Tango, karaoke and lots of garlic

Dancing the tango in Finland

Picture: Visit Finland

And then there is the Finn’s love for the tango.


The hot, sensual and passionate dance usually associated with Latin America?

Not exactly what comes to mind when you are thinking about a cold northern country.

Actually, the Finnish tango is a melancholy cousin in the tango family, with mournful lyrics and minor keys to match.

You can see (and hear) the tango phenomenon for yourself at the Seinäjoki Tango Festival, the largest annual Finnish summer festival.

The event gathers some 130,000 tango fans every year to witness the election of the new Tango Queen and Tango King and to have a tango on the streets. 

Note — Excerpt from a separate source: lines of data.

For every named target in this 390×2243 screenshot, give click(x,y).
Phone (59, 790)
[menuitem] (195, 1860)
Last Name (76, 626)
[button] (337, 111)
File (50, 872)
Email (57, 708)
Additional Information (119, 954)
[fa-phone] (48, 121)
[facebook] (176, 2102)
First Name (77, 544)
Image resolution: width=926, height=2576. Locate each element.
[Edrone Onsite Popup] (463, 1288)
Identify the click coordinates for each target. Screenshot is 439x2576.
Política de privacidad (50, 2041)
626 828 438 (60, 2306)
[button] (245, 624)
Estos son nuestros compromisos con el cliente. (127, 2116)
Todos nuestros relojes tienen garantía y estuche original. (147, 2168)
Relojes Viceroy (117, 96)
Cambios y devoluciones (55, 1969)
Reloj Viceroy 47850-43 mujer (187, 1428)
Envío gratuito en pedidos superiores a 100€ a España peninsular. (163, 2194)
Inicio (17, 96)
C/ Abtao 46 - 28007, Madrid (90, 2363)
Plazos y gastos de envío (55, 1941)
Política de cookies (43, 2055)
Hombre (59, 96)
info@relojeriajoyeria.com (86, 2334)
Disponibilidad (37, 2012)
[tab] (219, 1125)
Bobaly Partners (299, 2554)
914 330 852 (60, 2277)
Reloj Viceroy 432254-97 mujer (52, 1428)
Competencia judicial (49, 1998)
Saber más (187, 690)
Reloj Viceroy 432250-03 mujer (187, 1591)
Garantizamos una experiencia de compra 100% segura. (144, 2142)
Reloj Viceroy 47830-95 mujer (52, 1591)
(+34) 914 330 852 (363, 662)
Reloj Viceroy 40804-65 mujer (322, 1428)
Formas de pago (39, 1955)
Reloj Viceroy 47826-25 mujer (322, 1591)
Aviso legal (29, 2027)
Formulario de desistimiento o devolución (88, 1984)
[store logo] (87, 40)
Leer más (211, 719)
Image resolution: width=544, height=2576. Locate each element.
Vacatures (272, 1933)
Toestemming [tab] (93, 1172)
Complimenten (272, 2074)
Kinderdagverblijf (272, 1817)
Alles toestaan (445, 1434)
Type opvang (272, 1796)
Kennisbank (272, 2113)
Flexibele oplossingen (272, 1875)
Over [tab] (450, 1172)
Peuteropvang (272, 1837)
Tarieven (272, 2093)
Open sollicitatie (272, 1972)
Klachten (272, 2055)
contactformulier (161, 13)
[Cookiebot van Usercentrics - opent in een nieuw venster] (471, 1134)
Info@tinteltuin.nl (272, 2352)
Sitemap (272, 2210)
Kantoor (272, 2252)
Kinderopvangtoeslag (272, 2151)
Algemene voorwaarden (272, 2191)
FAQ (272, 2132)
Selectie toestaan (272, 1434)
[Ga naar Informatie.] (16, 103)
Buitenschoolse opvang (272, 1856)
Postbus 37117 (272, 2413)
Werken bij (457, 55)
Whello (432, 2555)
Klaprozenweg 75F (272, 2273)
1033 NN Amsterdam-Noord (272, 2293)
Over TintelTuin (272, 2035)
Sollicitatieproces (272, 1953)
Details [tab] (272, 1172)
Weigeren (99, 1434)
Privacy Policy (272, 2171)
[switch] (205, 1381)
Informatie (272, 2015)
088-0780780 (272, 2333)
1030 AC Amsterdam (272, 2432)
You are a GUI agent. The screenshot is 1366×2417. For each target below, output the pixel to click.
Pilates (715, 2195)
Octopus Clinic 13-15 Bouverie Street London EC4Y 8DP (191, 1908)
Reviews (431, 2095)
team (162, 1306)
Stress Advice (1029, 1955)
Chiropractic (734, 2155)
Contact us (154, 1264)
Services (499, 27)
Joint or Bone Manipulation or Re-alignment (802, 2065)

Sadly enough, all the festivals and happenings listed above take place a good distance away from Helsinki and thus are not available for all visitors.

Happily enough for those eager to study Finnish mentality, there are a couple of great places to go Finn-watching in the Helsinki area. 

You could try one the nation’s favourite pastimes, karaoke, at Karaoke Bar Pataässä (Snellmaninkatu 13).

The bar is one of the most famous karaoke restaurants in Finland.

The legendary bar offers you karaoke fever every night of the week.

Another popular choice is the centrally located and very busy Erottaja Bar (Erottajankatu 15–17).

The bar offers over 28,000 songs to choose from.

If you want to sing, make sure you are there early enough, because the place is often packed.

After the karaoke, you may feel a bit peckish.

Jaskan grilli (Dagmarinkatu) is highly recommended, with local celebrities, politicians and the hoi polloi alike standing in line for a greasy, extra garlicky snack in the middle of the night.

If you are lucky and original enough you can get an item on the menu named after you; there are quite a few named after local politicians and other frequenters to the place.

The place isn’t any old hot dog stand, but has become legendary during the years.

It has even earned an article in the New York Times!

Go ahead and visit it – you might even learn something more about Finland.